飲み会で料理を小皿に取り分けるのはなぜか女性の役目になっていたり、家庭で行われる家事・育児は女性がメインで担うのが普通、男性が子どもの世話をしているとイクメンと褒められる。共働き家庭が増えた現在、家事や育児を当たり前に行う男性は確実に増えているが、しかし、男性がやれば褒められ、女性がやるのは当たり前という風潮が消え失せたわけではなく、そういった風潮にモヤモヤを抱え、「これは性差別ではないか」と感じる人は少なくないだろう。
性別という大きなくくりで物事の向き不向きを決め付けるのは雑である。

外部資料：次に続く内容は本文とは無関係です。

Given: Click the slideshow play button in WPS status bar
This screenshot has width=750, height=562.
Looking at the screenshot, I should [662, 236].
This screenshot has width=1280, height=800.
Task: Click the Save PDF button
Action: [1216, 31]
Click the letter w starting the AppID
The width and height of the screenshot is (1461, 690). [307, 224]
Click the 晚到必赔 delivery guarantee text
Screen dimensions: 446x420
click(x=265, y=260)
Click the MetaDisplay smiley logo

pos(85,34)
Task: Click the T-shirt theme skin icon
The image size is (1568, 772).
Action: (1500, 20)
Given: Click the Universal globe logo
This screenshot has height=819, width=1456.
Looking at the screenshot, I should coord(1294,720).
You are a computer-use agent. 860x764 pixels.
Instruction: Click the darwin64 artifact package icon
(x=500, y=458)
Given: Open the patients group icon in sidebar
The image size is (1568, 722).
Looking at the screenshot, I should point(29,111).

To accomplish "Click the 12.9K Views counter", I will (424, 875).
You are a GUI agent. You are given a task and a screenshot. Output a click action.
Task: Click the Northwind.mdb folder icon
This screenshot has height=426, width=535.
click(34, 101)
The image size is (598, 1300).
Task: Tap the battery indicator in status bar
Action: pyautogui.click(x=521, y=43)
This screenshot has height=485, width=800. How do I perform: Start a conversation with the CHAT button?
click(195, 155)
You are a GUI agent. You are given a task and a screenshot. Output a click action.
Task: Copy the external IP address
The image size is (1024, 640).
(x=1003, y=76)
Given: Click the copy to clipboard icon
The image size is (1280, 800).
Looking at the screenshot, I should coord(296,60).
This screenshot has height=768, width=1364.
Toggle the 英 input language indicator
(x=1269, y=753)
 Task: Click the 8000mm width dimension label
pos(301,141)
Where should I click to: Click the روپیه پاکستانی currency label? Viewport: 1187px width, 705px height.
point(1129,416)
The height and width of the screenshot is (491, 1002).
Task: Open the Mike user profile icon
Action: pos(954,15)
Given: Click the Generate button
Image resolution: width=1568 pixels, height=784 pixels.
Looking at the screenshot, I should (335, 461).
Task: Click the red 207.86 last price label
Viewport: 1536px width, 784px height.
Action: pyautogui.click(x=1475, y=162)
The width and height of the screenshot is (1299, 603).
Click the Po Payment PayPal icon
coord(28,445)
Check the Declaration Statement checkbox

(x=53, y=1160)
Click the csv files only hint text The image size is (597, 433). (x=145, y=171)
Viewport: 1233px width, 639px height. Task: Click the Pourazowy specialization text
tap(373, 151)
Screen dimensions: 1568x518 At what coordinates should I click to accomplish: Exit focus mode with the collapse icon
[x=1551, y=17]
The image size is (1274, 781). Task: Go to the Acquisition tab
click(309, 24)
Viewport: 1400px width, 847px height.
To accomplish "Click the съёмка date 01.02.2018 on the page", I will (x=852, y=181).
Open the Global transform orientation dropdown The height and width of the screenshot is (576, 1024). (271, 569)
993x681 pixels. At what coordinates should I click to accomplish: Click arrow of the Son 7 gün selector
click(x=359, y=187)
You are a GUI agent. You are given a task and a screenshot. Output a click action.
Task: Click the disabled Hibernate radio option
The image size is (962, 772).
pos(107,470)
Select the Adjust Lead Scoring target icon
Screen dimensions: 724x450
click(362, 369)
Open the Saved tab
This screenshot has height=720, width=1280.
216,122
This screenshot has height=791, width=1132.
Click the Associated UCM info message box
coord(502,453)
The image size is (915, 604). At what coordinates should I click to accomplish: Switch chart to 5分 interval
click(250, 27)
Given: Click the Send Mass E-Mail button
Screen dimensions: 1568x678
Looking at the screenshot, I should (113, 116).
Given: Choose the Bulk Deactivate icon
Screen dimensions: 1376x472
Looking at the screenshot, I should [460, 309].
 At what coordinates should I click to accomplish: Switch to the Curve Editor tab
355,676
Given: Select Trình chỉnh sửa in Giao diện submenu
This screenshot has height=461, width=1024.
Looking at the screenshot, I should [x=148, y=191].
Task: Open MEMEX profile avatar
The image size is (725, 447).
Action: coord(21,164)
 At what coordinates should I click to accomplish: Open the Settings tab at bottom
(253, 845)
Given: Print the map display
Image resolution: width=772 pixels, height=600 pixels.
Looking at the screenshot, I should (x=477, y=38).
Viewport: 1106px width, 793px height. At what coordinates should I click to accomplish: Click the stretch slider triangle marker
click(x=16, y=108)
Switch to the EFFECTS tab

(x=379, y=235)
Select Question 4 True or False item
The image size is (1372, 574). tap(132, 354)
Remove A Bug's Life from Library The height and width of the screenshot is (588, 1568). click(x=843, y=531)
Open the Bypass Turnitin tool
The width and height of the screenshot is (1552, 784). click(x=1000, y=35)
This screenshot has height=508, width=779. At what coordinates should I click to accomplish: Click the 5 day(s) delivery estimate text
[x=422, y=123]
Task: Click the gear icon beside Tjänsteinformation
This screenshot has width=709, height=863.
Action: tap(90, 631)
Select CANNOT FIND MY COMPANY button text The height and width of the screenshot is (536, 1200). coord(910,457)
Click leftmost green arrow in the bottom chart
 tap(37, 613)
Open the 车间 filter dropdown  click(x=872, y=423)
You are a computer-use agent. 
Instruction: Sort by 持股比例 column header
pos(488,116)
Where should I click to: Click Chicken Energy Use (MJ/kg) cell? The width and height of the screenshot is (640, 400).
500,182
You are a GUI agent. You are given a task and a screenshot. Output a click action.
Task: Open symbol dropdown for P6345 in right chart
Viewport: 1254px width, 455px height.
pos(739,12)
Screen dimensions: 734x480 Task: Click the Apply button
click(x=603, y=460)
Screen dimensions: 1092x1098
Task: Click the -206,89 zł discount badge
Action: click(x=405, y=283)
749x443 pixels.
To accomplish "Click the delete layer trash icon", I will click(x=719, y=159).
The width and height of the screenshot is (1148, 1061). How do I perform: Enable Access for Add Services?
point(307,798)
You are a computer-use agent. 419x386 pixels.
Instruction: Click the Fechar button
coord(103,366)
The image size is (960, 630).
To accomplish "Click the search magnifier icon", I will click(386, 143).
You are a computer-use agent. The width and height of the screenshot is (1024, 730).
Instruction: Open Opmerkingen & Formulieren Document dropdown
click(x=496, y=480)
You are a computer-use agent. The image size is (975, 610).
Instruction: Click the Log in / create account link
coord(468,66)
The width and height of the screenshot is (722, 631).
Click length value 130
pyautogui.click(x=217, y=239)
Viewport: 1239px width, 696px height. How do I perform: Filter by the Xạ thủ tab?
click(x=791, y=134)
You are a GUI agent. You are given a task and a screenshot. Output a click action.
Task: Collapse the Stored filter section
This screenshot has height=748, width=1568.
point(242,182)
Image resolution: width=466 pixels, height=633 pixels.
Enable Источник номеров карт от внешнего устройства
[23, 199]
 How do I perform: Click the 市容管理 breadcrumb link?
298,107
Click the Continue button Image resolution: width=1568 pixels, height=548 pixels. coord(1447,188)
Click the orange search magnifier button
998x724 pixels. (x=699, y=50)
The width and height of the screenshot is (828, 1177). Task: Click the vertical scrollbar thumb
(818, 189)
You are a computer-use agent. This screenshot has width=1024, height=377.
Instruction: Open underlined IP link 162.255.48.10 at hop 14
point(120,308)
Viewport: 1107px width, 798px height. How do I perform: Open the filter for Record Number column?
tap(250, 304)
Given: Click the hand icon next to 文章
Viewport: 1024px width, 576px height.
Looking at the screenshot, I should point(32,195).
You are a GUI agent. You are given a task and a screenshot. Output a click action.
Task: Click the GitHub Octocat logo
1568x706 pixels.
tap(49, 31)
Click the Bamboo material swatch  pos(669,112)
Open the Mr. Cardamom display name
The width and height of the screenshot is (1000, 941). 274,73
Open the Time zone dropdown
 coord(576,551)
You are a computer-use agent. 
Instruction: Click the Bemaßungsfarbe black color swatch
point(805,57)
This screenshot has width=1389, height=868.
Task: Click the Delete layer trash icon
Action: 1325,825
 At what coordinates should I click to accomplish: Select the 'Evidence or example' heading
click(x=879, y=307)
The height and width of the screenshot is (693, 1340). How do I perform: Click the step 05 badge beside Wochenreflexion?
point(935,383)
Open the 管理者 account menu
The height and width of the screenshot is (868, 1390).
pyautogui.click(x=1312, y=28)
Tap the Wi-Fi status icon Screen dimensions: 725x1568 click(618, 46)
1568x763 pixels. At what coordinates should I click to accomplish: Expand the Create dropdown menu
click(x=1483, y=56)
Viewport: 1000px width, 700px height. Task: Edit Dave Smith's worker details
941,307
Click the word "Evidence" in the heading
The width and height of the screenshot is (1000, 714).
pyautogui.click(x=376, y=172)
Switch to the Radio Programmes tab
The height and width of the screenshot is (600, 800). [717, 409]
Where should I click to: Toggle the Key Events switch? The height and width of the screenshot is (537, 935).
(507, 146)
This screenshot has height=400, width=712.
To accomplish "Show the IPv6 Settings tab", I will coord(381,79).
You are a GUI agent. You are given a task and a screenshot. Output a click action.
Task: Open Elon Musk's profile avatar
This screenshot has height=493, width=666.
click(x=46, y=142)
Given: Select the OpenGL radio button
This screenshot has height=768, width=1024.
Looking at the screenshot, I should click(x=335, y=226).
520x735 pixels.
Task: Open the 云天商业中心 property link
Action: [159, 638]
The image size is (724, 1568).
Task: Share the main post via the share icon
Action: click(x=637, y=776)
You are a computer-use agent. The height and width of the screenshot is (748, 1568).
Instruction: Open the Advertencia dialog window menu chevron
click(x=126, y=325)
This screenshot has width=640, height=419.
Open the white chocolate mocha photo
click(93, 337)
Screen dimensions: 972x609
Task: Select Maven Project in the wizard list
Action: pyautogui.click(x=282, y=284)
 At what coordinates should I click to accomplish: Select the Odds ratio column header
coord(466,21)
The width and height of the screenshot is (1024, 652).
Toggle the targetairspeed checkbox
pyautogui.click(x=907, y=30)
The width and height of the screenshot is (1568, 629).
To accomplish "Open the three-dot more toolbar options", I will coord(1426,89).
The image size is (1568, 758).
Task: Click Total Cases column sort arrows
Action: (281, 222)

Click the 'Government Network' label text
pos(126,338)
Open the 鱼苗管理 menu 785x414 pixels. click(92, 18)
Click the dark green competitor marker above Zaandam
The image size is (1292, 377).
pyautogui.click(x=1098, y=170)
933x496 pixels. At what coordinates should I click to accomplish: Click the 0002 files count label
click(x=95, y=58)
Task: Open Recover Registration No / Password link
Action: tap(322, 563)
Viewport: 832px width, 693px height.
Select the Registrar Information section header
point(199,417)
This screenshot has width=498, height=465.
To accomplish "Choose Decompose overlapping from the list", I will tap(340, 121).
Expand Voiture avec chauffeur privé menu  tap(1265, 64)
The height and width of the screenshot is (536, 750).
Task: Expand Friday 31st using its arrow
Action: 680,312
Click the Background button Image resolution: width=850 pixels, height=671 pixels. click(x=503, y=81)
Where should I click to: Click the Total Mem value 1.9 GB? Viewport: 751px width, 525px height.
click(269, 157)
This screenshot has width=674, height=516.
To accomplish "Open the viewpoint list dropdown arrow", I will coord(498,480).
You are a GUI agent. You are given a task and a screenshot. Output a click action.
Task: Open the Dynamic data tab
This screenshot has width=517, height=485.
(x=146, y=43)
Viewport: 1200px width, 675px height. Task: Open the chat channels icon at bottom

家事にしろ育児にしろ、性別に関係なく得意・不得意はあるし、育児に手一杯の時に完璧な家事を求められても困る。家事や育児をできて当たり前と見なされるのは重圧で、うまくいかない時に自分を責めたり、あるいは自分の評価を下げたくなくてうまくいかないことを隠し「助けて」と言えない……ということにだって繋がりかねない。同様に男性が仕事をして稼ぎ家族を支えるのが当たり前と見なされるのも重荷だろう。結果、追い込まれて、自分や子どもを傷つける危険性だってあるのだ。やって当たり前・できて当たり前という先入観は、男性も女性も、幸せにはしないだろう。少なくとも家庭という最小規模の共同体においては、先入観で相手を見ずに、お互い褒めあえればいいのではないだろうか。